We are not in compliance with our lender’s net debt to cash flow financial covenant and minimum hedging requirement contained in our demand credit facility. The net debt to cash flow financial covenant allows a maximum ratio of three times and was not in compliance due to a cash flow deficit over the previous 12 months for the reasons set forth below. Cash flows, as defined by our lender, approximate adjusted funds flow less provision expenditures and lease payments. Third party outages and our reaction to depressed Station 2 pricing through voluntary restricting our production combined to reduce our adjusted funds flow over this previous period. Because this financial covenant is calculated on a trailing 12 months basis, the effect of these previous production restrictions are punitive in its calculation over the next forecasted eight months and outweigh the effect from expected higher pricing. Our forecast may materially change if the Station 2 benchmark exceeds current strip pricing during the upcoming winter season resulting from the previously discussed increase in take away capacity anticipated from the expansion of TC Energy’s North Montney Mainline combined with Enbridge’s Westcoast pipeline returning to normal operating pressures. We are also not in compliance with the minimum hedging requirement because we have deferred entering into additional commodity price contracts until we have more clarity from our lender on the facility’s availability.
While we continue constructive discussions with our lender, the borrowing base redetermination and waiver of the breaches remain outstanding. We anticipate our lender to reduce the $10 million availability of our demand credit facility given recent decreases in forward natural gas benchmark pricing, issue waivers for these breaches and revise the terms of our agreement by removing the net debt to cash flow financial covenant and minimum hedging requirement. However no assurance can be provided that the borrowing base will be renewed at the same or a similar amount or on the same or similar terms, nor can any assurance be provided that our lender will not call the debt as a result of these breaches.
Our remaining development program in 2019 will be minimal until such time as commodity prices improve to constructive levels. We also anticipate the following to occur during the remainder of 2019 or early 2020:
- Production to return to unrestricted levels: We forecast our production to return to unrestricted levels and average approximately 3,650 boe/d for this winter season. However, we continue to be hindered by volatile Station 2 pricing which forced us to temporarily shut-in production at our Birley area from mid-October to early November. Production was returned to approximately 4,000 boe/d on November 6.
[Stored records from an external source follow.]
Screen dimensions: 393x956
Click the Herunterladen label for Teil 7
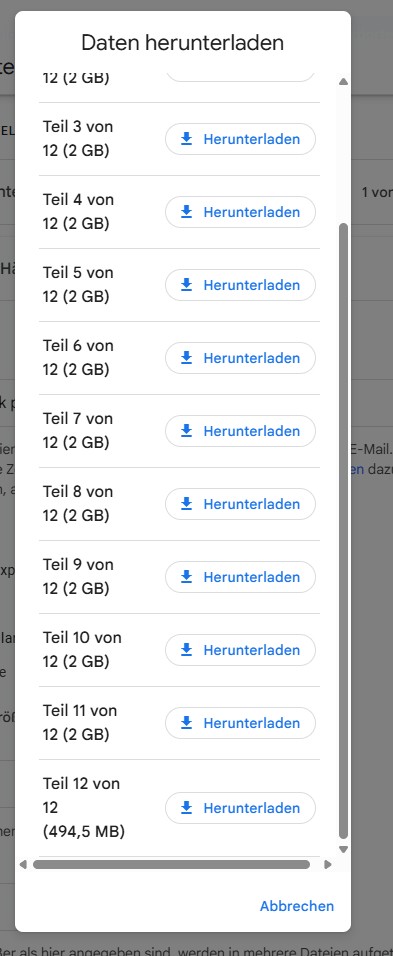tap(252, 431)

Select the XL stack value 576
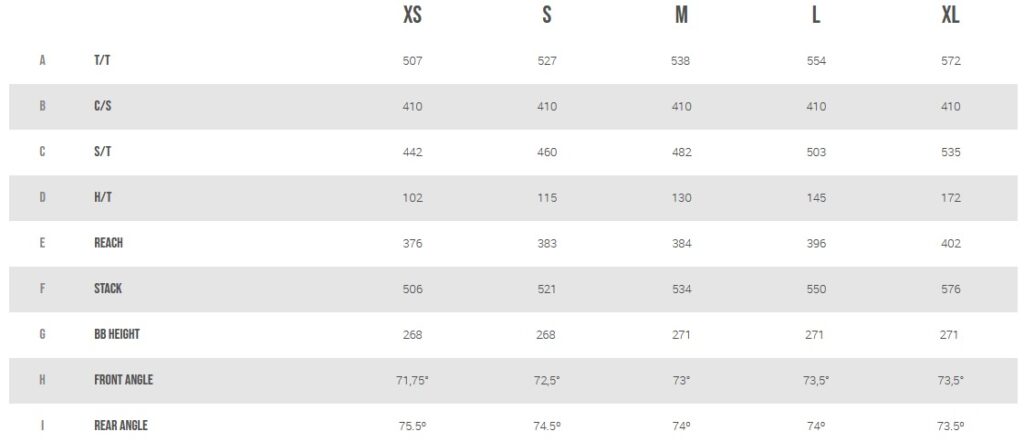(950, 289)
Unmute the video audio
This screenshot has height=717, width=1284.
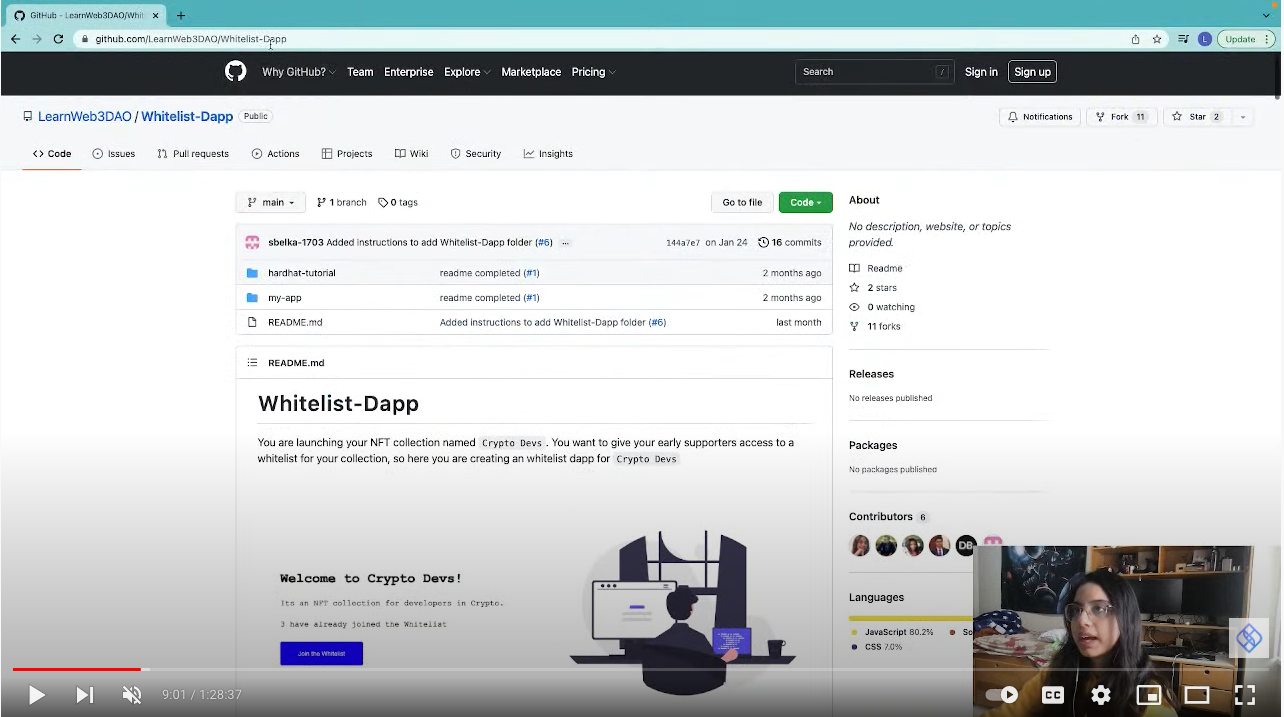pos(131,694)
- Additional $1.6 million of annualized gathering revenues: We continue to lever our existing assets and recently completed a transportation agreement for the partial use of our 12” Aitken Creek pipeline. The agreement will commence on the initial delivery of gas, anticipated to be early 2020, and will continue for a minimum period of two years. Minimum gathering charges will total approximately $1.6 million annually.
- Borrowing base redetermination discussions with our lender: While these discussions are currently ongoing, we are evaluating other financing options including restructuring our operations, the disposition of natural gas assets, the sale/leaseback of midstream assets and other alternative sources of debt.
About Chinook Energy Inc.
Chinook is a Calgary-based public oil and natural gas exploration and development company which is focused on realizing per share growth from its large contiguous Montney liquids-rich natural gas position at Birley/Umbach, British Columbia.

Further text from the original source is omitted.